Learn more about Angela and her interests:
- What excites you about joining Puget Sound?
Everything! The opportunity to work closely with students in some of my favorite subject areas; to work collaboratively with colleagues to connect users to unique collections in enriching ways; and to integrate my interest in art, crafting, and digital humanities into my daily work. I’m also very excited by the super short commute–I only live about twenty minutes away from campus.
- Tell us a little about your background and interest in the fine and performing arts?
I received a MFA in playwriting before I entered a MLS program, so I always knew I would be a librarian who focused on the performing arts, primarily drama. Over the years, I’ve had the opportunity to work with art and art history, design, dance, and music as well.
- Can you tell us about your work with digital humanities?
I was interested in a digital humanities project where I could use my personal research into the world of Marie Antoinette as part of my professional work. I decided on a dramaturgical casebook because students have to do historical/contextual research in order to contribute to the director’s vision on a production and that process lent itself to the platform I was using, Pressbooks. So I enlisted the help of Marie Andrews, an iSchool student, as part of her directed fieldwork assignment. Together we created a dramaturgical casebook for La France Sauvée, an unfinished play by Olympe de Gouges, an eighteenth century French playwright who was sent to the guillotine for treason. I was fortunate enough to find an English language version of the play online, translated by Clarissa Palmer, a scholar who has been translating the works of Olympe de Gouges. She gave me permission to use her text and Marie and I began working to create the casebook for the play. Later, I enlisted the help of a colleague, Deb Raftus, to record the names of the characters, so that users would have an idea of how the names sounded in French. Our goal was to create a model that faculty could use for engaging students with a dramatic text using a digital platform either in a classroom setting or as part of a production.

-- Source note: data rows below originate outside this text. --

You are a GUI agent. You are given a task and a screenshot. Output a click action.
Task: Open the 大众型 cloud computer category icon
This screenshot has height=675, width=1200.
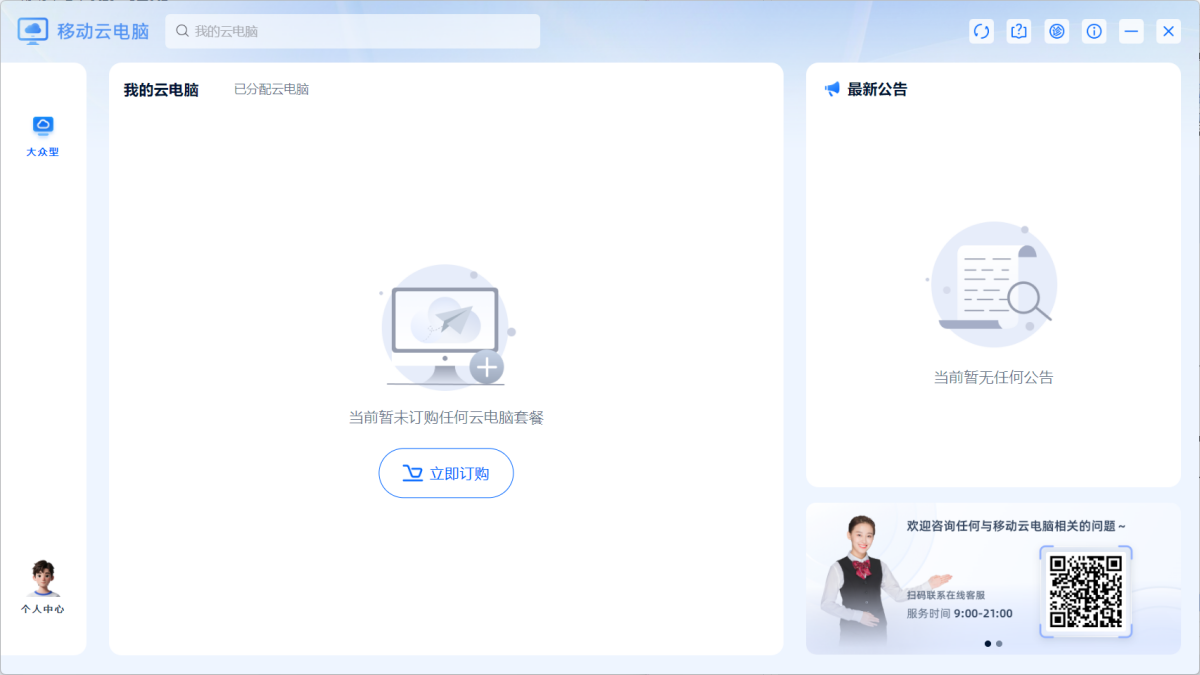(x=42, y=126)
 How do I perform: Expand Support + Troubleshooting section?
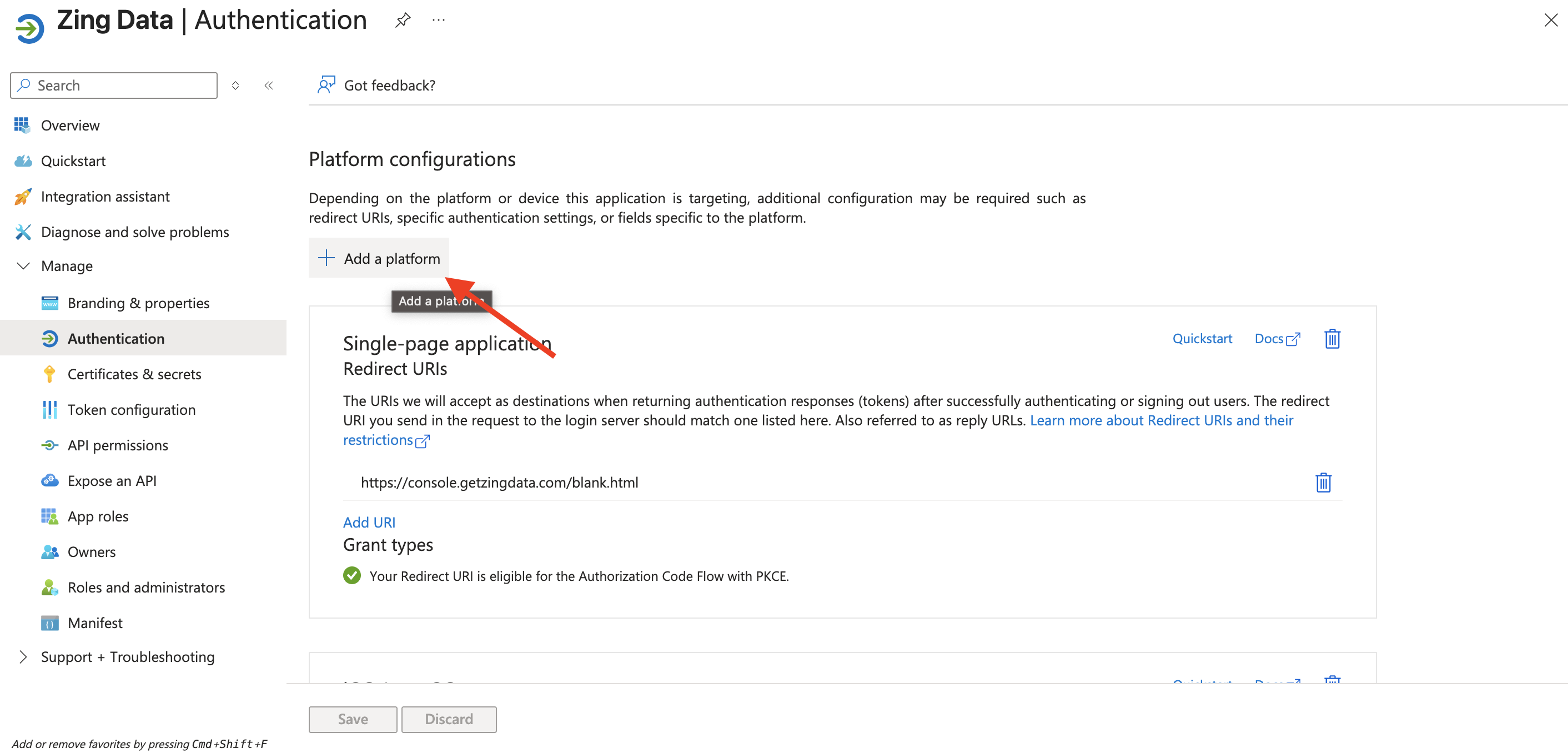click(x=23, y=657)
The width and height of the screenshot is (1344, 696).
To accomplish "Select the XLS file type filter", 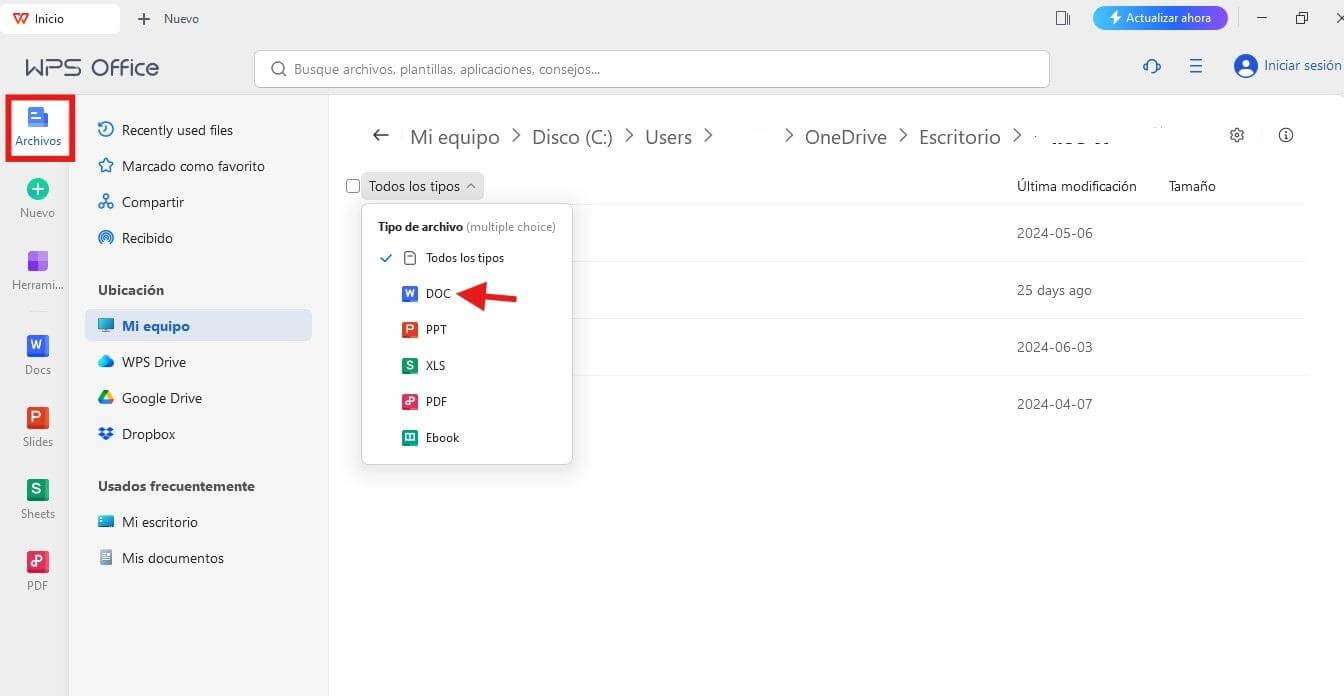I will (436, 365).
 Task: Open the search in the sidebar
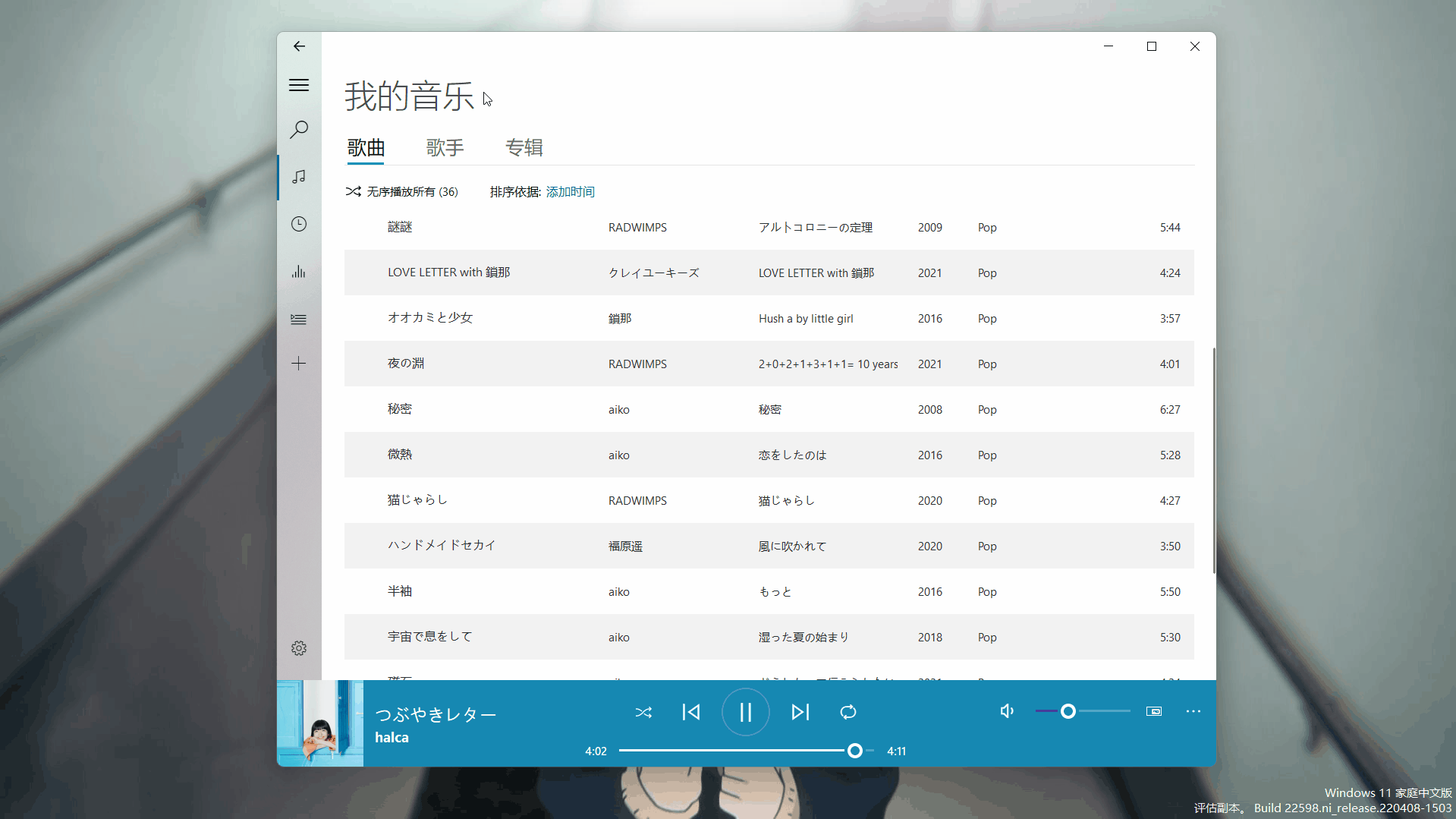click(x=298, y=129)

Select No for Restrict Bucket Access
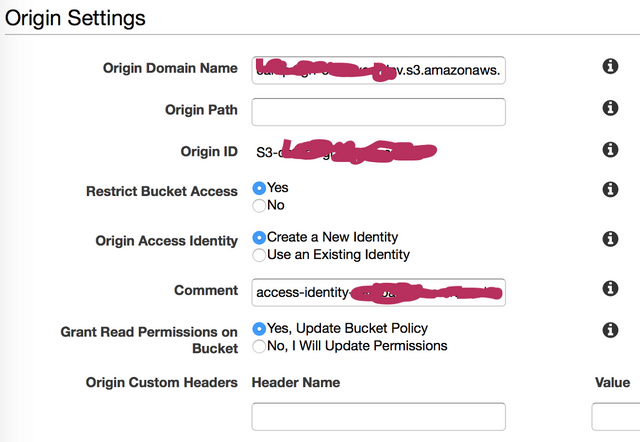(259, 205)
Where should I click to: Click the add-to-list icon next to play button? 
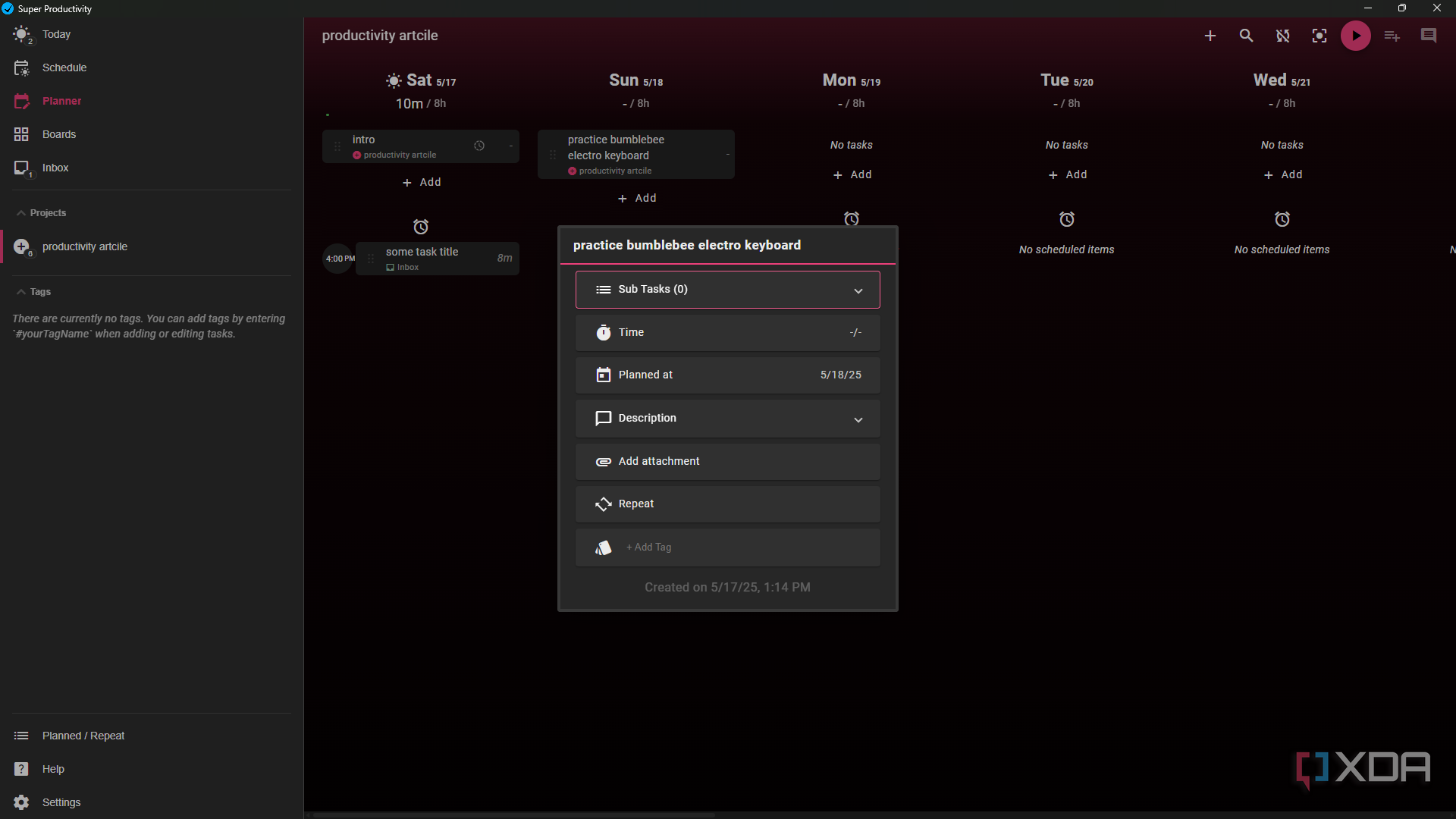(x=1392, y=36)
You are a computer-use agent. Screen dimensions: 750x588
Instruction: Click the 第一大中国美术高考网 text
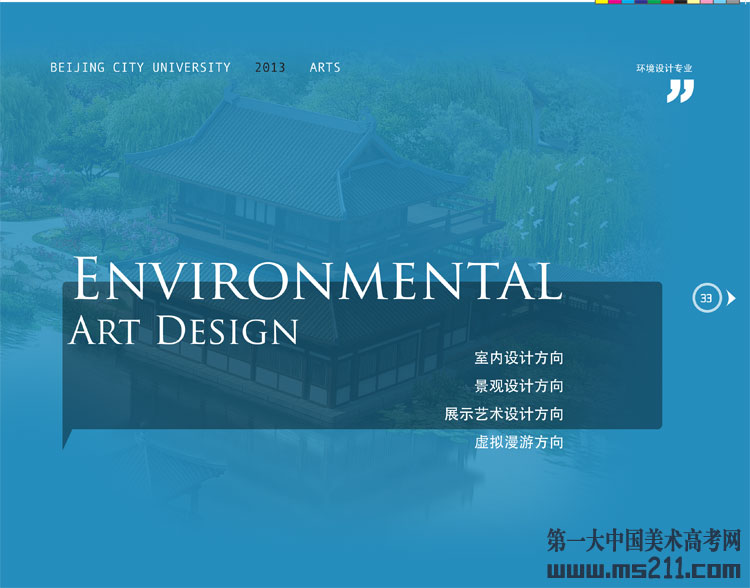coord(644,541)
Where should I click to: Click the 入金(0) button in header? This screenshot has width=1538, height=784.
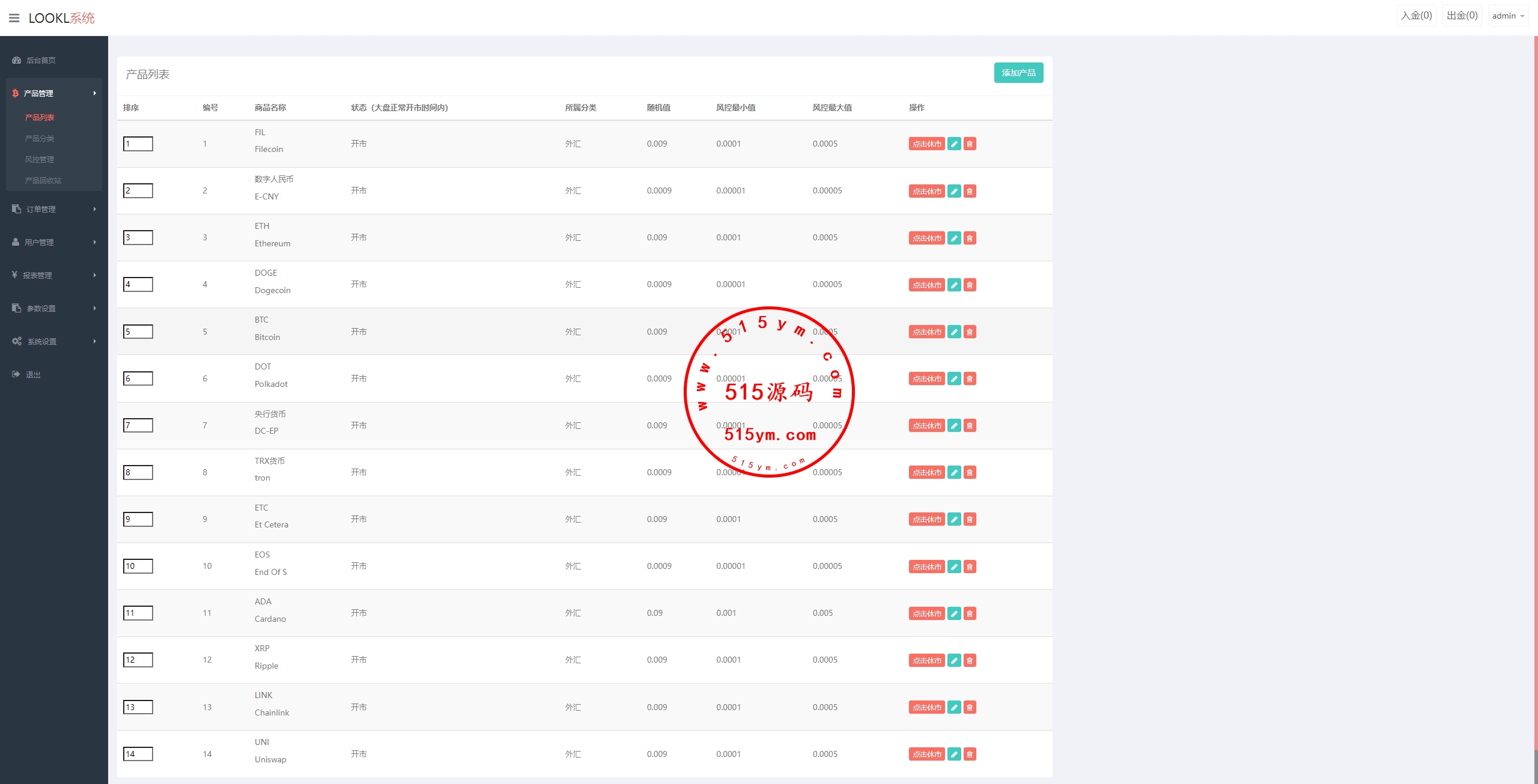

- Anything else you would like to share?
I am a huge Godzilla fan and own a number of action figures and nearly all of the films (can’t wait to purchase the new film, I’ve seen it twice already). I also love the character Wolverine from the X-Men movies and animated series; in addition to owning the films and a few Funko Pop figurines, I have a Wolverine tattoo on my upper arm based on one of the sumi-e ink drawing promotional posters created for the film The Wolverine (2013), which was set in Japan. If you’ve got an hour to kill, ask me about Logan (2017). Okay, maybe two hours.